In Aurora, distracted driving includes cell phone use as well as putting on makeup, eating, shaving, or doing anything that takes the person’s eyes off of the road. The use of a cell phone in a truck accident can impact whether someone recovers punitive damages or not. Recently, the courts considered it to be a willful and wanton act, so punitive damages could attach. A skilled injury attorney can help you determine liability in Aurora truck accidents involving cell phones when seeking damages for your injuries.
What Happens if Both Parties Were Using Cell Phones?
If both parties are considered for liability in Aurora truck accidents involving cell phones, they could be split 50/50 for damages. This means each party bears their own responsibility because the accident was caused by their distracted driving. If the person puts it to the jury, they almost have to have an accident reconstructionist say that one side is more at fault despite their use of a cell phone at the time.
Liability could be dependent on expert testimony. It is similar to both sides claiming that they had a green light at an intersection which could cause confusion when determining fault and negligence. The person can have to have an expert come say who was more likely than not to have had a green light or vice versa. Some kind of third party expert would be needed to distinguish the responsibility for the crash.
Necessary Evidence to Obtaining a Claim for Damages
Evidence for liability in Aurora truck accidents involving cell phones would probably include their mobile phone records. They may also need who their cell phone carrier is, and what their cell phone number was at that time. The phone would not be taken into possession if there was a question about whether they were on their phone or not. All too often, cell phones end up in a puddle of water, run over, lost or stolen and that evidence may be destroyed.
Required Consent to Seize Phone Records
To establish liability in Aurora truck accidents involving cell phones, law enforcement may need to access cell phone records. To seize cell phone records, the person either has to have the driver’s permission or a court order to access this type of information. To get copies of the cell phone records from the cell phone carrier, like AT&T or Sprint, law enforcement has to have permission to subpoena those records if there is sufficient cause. Even then, they may refuse to do so to look at the phone.
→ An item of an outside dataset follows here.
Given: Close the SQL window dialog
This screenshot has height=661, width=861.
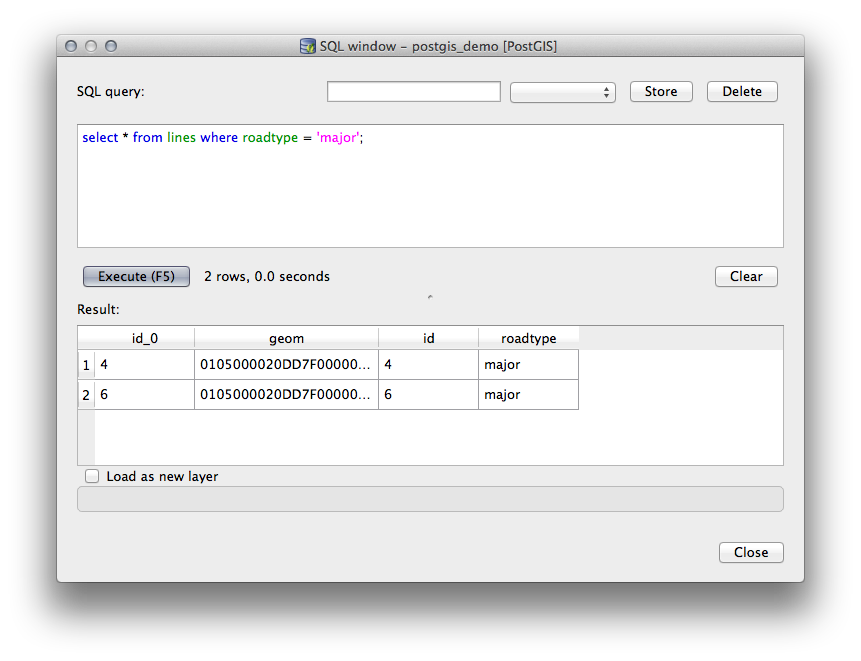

There was a Supreme Court case in which iPhone refused to give them the ability to unlock the phone and there is still some federal question about whether the carrier has to unlock the phone or whether it is still a privacy issue. It is a self-incrimination and that comes down to criminal. On a civil side, it is different but it could still be considered self-incrimination if criminal charges could lead to the discovery or could result in the after the discovery that they were on their cell phone.